Recovering Life Insurance Policy Benefits in Tennessee When the Life Insurance Company Denies Payment for Alleged Misrepresentations

Many people who are entitled to benefits under a life insurance policy are denied the benefits by the insurance company on the basis that the insured (the person whose life was covered) made a misrepresentation. In life insurance cases where the insurance company denies payment on the basis of misrepresentation, a statute that is weighted in favor of life insurance companies will apply. That statute is T.C.A. §56-7-103.

In a nutshell, that statute provides that a life insurance company may deny the payment of benefits under a life insurance policy if it can prove either of two things: (1) that the insured made a misrepresentation with “actual intent to deceive”; or (2) that the misrepresentation increased the risk of loss to the life insurance company.

The statute is unfair for a couple of reasons. First, it permits the life insurance company to deny benefits if the misrepresentation increased its risk of loss at all — it does not require that it materially increased its risk of loss. Second, it allows a life insurance company to deny benefits if its risk of loss was increased even where the misrepresentation had nothing to do with the insured’s cause of death.  For example, if the insured stated on his application that he had no history of heart disease, but did, and died later of skin cancer, nevertheless, the life insurance company can avoid paying if it can prove that the failure to identify a history of heart disease increased its risk of loss (which it will almost certainly be able to do).

A case that illustrates how the statute works in real life insurance litigation is Smith v. Tennessee Farmers (Tenn. Ct. App. 2006). Here is how I would summarize the procedural history of that case: The trial court reached a fair result, but to do so, pretty much had to ignore T.C.A. §56-7-103, and the Court of Appeals of Tennessee reversed the decision of the trial court based on the statute.  I think the Court of Appeals reached a reasoned and correct decision, which decision was, unfortunately, compelled by an unfair statute.

In the Smith case, the insured stated “no” on his application to a question which asked whether he had never been arrested or treated for any alcohol or drug related problems. He also answered “no” to the question that asked whether his driver’s license had been revoked or suspended in the past two years.  Both of the answers were misrepresentations.

The insured died as the result of a heart attack. The life insurance company denied benefits based on the misrepresentations. The trial court found that the misrepresentations did not increase the risk of loss to the life insurance company and found for the widow of the insured for breach of contract for failure to pay the life insurance benefits.

The Court of Appeals reversed the trial court. At trial, Farmers, the company which had issued the life insurance policy, presented evidence, which was un-rebutted, that its risk of loss was increased by the failure of the insured to answer “yes” to the two questions to which he answered “no.”  That was enough proof for the Court of Appeals to hold that the misrepresentations had increased the risk of loss for Farmers.

In Smith, the Court of Appeals made a very important point for life insurance cases where the insurance company relies on the risk of loss defense: To prevail on the risk of loss defense, the life insurance company does not have to prove that it would not have issued the life insurance policy if it had known of the misrepresentation.  All it has to show is that it was denied information which it sought and deemed necessary.

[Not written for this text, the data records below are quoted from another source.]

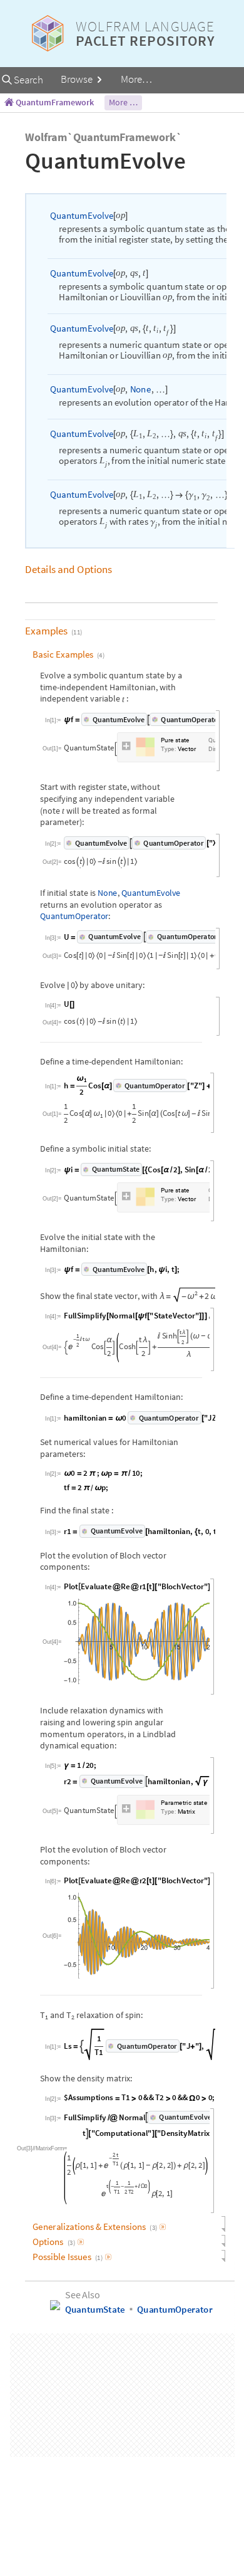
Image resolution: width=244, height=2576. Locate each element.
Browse (77, 79)
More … (123, 102)
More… (136, 79)
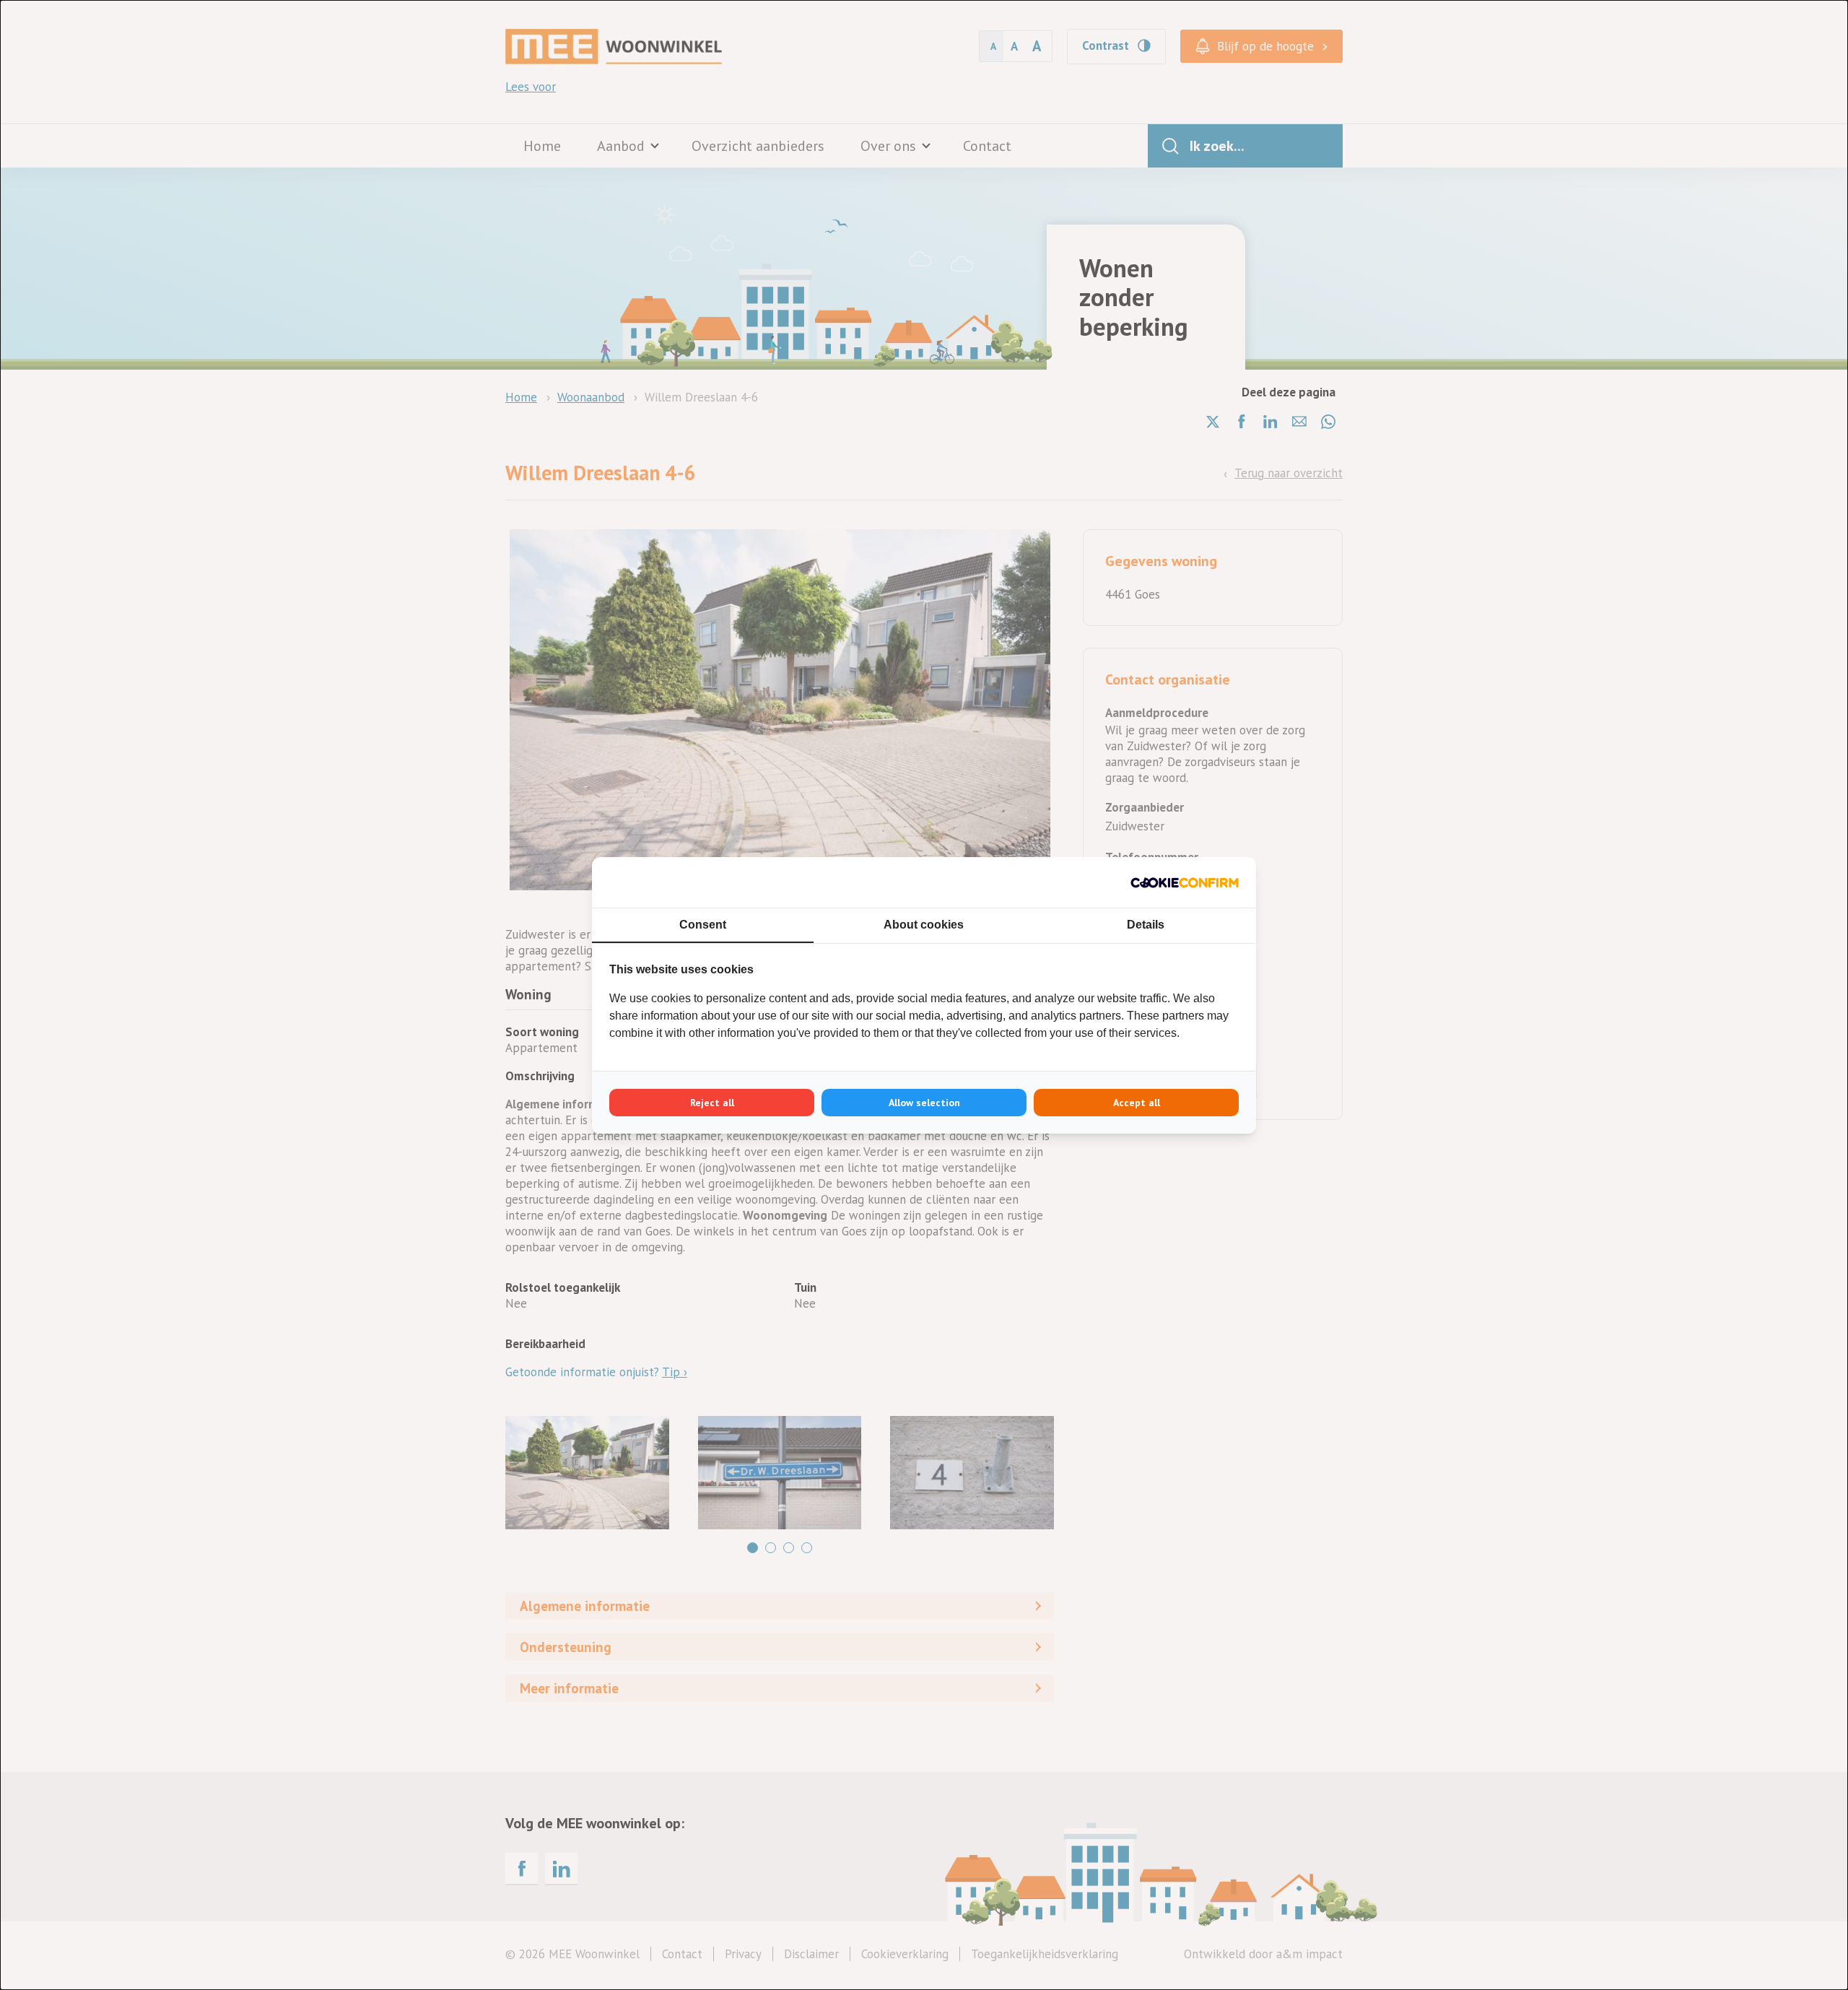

T.C.A. §56-7-103 can present a substantial hurdle for those involved in life insurance policy cases. Nevertheless, it is absolutely not insurmountable, and a lawyer experienced in life insurance cases may well be able to obtain a recovery in spite of the statute.  So, be sure and consult with one before concluding, based on this blog, that you do not have a case.

Lastly, if the insured’s death occurs during the life insurance policy’s incontestability period, which usually starts two years after the policy was issued, the life insurance company will probably not be able to rely on a misrepresentation in the application as a defense.